While biofoundries receive funding from public, academic, and private sector sources, Lesaffre stands out as a prominent example of a private company that has built and operates its own substantial facilities. Lesaffre is a France-based global provider of yeast, yeast products, flavors, fragrances, nutraceuticals, and pharmaceuticals made by precision fermentation. Its biofoundry has the capacity to perform 20,000 growth-based assays per day, with automatic monitoring of enzyme activity or cell growth multiple times per day. The facility’s robots were programmed with software specially tailored to its researchers’ needs and connected to the company’s laboratory information management systems and electronic lab notebooks. The biofoundry includes more than 100 interconnected programmable instruments supporting eight work cells.

This technology has enabled Lesaffre to work hand-in-hand with a wide range of customers to accelerate innovations. For example, the company works with manufacturers of baked foods to optimize different strains of yeasts to improve production.
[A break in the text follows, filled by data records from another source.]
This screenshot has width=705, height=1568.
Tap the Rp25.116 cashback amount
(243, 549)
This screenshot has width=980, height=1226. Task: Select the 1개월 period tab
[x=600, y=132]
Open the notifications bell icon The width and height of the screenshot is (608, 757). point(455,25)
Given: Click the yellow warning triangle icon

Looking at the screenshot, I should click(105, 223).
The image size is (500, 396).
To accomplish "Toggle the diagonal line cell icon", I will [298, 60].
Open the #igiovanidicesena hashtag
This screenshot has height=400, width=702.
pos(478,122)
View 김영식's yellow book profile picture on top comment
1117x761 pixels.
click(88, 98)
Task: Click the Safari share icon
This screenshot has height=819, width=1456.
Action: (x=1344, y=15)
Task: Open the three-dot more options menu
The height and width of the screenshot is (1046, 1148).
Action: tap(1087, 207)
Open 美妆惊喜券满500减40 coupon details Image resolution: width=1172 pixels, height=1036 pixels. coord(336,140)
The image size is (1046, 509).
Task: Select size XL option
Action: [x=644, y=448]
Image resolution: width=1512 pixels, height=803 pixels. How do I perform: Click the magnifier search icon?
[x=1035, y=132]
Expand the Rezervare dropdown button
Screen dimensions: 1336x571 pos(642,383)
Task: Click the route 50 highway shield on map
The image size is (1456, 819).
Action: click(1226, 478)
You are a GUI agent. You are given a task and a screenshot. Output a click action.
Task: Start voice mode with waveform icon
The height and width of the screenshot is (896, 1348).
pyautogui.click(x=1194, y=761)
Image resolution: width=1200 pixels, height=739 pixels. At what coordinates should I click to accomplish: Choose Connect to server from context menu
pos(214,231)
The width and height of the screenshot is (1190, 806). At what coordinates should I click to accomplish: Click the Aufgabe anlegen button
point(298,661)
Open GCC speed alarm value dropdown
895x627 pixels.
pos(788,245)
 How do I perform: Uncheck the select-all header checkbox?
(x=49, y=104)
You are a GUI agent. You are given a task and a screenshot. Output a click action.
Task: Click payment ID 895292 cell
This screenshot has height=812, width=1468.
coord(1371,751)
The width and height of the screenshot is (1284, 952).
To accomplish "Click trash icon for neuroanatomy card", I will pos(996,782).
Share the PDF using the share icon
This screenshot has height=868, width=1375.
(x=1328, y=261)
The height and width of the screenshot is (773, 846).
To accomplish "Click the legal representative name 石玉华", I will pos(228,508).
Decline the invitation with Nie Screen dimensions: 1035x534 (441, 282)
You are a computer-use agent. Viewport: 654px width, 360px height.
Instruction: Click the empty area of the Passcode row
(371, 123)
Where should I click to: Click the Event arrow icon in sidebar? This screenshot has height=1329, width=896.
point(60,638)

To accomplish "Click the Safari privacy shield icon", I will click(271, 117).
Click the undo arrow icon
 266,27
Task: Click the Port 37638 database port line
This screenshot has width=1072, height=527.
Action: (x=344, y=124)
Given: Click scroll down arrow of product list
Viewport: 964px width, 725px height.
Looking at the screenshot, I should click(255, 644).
“Access to these tools has increased our screening capacity from 10,000 [yeast] strains per year to 20,000 per day. Genetic improvement projects that previously required five to 10 years can now be completed in six to 12 months,” says Massimo Merighi, former Chief Bioengineering Officer of Lesaffre and General Manager of Recombia Biosciences. “Biology is still not easy to engineer, but the automation solutions we adopted and have perfected allow us to do things that were unthinkable just a few years ago.”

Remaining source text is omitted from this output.